*Supplied data*:
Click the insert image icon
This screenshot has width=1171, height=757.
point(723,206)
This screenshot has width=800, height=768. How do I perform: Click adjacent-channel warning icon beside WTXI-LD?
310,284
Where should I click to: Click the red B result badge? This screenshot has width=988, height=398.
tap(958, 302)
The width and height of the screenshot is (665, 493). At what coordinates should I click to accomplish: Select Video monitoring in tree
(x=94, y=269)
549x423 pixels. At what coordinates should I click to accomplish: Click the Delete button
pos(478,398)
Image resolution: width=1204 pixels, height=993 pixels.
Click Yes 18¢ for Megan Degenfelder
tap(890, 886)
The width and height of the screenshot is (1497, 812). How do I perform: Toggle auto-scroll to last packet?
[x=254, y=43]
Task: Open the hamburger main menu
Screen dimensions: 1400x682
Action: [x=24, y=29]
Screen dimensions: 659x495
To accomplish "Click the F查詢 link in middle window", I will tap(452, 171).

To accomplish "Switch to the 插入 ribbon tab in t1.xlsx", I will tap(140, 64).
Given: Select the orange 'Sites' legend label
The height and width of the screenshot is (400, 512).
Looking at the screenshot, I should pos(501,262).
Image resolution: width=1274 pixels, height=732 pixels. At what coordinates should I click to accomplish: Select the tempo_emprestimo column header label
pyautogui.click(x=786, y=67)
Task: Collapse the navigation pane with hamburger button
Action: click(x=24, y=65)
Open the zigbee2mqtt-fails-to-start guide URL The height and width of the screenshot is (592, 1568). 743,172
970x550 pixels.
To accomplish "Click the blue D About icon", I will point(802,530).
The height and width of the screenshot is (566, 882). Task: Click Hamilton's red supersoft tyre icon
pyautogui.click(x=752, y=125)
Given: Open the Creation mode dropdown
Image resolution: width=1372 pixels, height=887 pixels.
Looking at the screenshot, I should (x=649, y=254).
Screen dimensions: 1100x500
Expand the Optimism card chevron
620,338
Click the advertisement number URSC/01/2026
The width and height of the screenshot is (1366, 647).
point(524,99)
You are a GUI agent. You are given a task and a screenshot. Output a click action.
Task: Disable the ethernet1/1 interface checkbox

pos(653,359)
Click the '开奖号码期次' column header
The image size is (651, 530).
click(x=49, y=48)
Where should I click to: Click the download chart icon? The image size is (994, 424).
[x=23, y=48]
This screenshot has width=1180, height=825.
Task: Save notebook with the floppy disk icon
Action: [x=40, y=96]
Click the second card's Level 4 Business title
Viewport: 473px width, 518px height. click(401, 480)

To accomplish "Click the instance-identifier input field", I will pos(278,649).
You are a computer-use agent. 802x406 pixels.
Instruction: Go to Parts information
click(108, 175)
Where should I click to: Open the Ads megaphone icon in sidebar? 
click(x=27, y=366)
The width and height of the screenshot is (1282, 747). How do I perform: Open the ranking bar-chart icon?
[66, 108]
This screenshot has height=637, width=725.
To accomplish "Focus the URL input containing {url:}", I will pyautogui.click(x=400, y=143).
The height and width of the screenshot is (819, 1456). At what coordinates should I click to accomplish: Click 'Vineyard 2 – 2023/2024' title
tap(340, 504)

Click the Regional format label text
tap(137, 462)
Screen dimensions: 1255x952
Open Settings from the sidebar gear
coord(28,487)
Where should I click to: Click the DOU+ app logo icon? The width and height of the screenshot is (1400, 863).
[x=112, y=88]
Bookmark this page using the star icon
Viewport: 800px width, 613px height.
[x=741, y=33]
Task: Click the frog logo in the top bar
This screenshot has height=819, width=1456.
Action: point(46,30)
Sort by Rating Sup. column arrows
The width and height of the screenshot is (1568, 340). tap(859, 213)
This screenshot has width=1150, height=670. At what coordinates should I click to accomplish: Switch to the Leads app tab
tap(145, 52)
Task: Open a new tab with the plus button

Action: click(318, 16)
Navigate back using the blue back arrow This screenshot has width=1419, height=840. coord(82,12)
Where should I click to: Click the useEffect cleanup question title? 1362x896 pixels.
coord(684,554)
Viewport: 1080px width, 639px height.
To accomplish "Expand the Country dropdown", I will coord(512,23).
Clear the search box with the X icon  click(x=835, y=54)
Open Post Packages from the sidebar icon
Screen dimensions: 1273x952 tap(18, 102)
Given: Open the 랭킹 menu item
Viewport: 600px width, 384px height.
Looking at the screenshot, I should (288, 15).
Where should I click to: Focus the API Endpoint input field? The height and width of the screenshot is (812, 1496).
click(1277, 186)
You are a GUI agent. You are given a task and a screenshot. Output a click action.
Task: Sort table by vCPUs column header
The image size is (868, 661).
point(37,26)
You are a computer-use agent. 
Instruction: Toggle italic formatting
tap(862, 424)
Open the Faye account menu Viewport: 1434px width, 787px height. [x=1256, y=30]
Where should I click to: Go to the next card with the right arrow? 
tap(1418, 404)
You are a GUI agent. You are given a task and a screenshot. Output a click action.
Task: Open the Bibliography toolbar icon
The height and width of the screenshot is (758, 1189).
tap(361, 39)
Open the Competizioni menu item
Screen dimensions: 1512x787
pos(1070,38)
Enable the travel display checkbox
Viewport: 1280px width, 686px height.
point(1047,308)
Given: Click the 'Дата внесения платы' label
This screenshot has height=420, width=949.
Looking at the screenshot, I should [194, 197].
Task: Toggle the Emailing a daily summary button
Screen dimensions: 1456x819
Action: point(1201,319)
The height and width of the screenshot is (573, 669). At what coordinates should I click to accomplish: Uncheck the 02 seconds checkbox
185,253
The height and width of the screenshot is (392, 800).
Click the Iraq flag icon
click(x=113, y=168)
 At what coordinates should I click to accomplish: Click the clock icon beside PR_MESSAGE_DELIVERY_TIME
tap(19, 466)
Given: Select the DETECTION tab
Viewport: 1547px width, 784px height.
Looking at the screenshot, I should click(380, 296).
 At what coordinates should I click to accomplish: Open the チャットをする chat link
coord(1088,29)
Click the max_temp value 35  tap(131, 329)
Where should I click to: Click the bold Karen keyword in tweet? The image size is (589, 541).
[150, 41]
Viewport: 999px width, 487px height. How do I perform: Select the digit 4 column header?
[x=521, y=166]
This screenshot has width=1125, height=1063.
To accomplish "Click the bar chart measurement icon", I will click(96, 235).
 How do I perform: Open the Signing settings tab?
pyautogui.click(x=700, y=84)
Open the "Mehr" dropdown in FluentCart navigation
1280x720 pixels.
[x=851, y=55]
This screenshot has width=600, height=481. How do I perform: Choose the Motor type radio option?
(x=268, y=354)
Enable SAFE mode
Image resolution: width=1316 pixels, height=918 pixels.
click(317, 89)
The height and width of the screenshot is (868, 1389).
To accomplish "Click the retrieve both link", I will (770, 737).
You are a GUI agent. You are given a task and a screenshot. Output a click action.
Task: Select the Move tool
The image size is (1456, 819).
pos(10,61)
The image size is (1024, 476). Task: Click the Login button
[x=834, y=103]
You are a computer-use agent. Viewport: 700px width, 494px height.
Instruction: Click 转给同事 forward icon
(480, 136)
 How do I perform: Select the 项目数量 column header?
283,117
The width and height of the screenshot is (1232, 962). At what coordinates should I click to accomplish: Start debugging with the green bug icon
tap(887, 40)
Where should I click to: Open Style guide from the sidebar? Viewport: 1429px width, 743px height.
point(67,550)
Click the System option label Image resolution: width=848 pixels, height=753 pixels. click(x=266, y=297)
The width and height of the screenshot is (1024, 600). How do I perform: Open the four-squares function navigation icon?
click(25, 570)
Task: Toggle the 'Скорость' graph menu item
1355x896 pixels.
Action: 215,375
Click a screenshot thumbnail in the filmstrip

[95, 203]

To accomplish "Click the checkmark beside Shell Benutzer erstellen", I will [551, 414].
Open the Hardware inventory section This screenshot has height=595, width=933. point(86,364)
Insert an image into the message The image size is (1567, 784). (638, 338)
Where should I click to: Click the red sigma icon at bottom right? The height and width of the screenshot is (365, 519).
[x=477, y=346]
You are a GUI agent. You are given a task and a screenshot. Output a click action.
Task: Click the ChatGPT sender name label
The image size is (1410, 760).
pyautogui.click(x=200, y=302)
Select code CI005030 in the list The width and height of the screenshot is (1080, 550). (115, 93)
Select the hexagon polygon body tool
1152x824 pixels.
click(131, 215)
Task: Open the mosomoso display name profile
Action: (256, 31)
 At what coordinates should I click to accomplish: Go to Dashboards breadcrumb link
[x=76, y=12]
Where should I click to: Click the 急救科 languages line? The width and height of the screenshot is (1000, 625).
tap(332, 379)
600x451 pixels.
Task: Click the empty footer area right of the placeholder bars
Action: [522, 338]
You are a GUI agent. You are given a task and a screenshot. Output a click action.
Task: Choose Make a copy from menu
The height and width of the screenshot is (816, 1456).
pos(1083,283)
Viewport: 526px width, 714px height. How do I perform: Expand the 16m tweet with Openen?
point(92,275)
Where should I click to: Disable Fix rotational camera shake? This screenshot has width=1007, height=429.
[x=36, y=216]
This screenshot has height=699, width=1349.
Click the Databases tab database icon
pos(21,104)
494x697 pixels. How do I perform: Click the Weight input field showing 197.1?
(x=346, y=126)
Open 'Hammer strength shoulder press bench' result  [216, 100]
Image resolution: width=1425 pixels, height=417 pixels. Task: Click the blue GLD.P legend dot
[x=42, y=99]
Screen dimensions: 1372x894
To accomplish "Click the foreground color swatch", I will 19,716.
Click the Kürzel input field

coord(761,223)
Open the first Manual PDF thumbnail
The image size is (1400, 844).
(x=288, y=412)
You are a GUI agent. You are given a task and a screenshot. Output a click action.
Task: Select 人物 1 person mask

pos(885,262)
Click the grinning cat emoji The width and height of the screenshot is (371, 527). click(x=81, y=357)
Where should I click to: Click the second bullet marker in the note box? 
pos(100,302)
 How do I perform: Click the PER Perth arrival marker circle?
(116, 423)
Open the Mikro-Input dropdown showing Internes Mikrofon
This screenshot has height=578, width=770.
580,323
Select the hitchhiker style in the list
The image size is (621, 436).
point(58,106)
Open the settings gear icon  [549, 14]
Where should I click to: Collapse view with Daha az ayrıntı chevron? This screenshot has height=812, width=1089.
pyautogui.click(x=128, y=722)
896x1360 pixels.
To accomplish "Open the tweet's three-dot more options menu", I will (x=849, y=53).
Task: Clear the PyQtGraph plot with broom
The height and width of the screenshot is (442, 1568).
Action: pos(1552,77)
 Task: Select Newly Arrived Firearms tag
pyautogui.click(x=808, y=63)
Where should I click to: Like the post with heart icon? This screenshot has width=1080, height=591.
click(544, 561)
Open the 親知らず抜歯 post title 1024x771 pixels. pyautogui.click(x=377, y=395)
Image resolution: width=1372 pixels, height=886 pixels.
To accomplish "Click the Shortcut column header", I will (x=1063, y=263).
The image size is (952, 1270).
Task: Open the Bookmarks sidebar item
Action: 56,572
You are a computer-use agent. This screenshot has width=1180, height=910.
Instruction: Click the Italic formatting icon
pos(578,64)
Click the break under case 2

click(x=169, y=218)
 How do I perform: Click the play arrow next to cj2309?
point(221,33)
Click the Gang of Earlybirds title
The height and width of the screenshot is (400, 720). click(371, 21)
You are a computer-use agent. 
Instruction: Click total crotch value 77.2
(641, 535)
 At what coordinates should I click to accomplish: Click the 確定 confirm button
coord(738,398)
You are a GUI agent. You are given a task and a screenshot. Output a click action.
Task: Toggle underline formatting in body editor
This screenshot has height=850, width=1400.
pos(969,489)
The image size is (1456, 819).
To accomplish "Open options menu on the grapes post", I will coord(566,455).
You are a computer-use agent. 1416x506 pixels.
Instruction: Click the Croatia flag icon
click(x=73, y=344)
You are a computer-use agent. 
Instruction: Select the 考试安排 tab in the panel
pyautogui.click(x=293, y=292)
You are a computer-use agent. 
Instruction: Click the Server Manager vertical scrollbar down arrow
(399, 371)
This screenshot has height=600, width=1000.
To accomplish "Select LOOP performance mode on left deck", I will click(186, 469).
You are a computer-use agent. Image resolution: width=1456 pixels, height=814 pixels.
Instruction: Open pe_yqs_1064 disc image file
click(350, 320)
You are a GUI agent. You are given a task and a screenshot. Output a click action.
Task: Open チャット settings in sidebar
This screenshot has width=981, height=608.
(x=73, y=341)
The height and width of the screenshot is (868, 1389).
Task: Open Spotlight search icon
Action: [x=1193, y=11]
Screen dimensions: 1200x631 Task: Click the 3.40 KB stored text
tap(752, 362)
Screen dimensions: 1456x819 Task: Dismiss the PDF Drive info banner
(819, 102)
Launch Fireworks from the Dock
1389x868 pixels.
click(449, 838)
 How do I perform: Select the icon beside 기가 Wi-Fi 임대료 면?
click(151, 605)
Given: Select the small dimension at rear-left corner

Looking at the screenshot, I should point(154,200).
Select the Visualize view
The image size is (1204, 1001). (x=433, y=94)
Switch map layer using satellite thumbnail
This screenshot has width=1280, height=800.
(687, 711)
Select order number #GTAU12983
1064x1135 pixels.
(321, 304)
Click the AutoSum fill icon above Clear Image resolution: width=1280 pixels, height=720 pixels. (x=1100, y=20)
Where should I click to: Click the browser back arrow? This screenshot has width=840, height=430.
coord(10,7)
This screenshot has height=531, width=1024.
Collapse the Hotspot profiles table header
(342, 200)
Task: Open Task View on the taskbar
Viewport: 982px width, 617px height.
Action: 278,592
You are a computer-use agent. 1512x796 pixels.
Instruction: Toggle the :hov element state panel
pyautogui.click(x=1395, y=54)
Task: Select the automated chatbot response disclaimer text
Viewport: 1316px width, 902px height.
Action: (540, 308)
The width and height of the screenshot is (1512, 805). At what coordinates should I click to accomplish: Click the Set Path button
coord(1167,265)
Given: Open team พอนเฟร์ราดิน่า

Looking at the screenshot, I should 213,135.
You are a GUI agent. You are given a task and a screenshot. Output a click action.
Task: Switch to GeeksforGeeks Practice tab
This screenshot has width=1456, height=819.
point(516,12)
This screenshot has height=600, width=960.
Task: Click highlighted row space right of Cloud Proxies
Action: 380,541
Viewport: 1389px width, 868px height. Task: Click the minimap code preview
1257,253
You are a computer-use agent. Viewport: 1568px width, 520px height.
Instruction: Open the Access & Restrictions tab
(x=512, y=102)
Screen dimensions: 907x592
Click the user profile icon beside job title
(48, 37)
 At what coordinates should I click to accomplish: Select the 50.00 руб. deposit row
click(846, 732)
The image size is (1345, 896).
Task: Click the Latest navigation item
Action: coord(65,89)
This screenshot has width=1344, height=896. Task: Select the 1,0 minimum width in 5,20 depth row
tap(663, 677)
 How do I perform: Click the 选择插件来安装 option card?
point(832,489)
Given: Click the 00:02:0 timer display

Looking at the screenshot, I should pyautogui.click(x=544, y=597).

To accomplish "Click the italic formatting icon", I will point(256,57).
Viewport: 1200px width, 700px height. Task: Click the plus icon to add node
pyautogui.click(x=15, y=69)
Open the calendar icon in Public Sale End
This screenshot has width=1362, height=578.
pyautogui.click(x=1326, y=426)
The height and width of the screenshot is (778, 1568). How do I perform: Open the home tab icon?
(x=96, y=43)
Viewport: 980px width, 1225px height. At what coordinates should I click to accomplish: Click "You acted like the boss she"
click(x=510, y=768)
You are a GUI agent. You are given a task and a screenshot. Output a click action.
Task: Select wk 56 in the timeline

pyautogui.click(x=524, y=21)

*Work to do*:
Quote the listing word for word, starting at the line containing "Screen dimensions: 1456x819 Task: Dismiss" and ending at the line containing "Action: 278,592", with both of those lines included.

*Reply to the exercise*:
Screen dimensions: 1456x819 Task: Dismiss the PDF Drive info banner
(819, 102)
Launch Fireworks from the Dock
1389x868 pixels.
click(449, 838)
 How do I perform: Select the icon beside 기가 Wi-Fi 임대료 면?
click(151, 605)
Given: Select the small dimension at rear-left corner

Looking at the screenshot, I should point(154,200).
Select the Visualize view
The image size is (1204, 1001). (x=433, y=94)
Switch map layer using satellite thumbnail
This screenshot has width=1280, height=800.
(687, 711)
Select order number #GTAU12983
1064x1135 pixels.
(321, 304)
Click the AutoSum fill icon above Clear Image resolution: width=1280 pixels, height=720 pixels. (x=1100, y=20)
Where should I click to: Click the browser back arrow? This screenshot has width=840, height=430.
coord(10,7)
This screenshot has height=531, width=1024.
Collapse the Hotspot profiles table header
(342, 200)
Task: Open Task View on the taskbar
Viewport: 982px width, 617px height.
Action: 278,592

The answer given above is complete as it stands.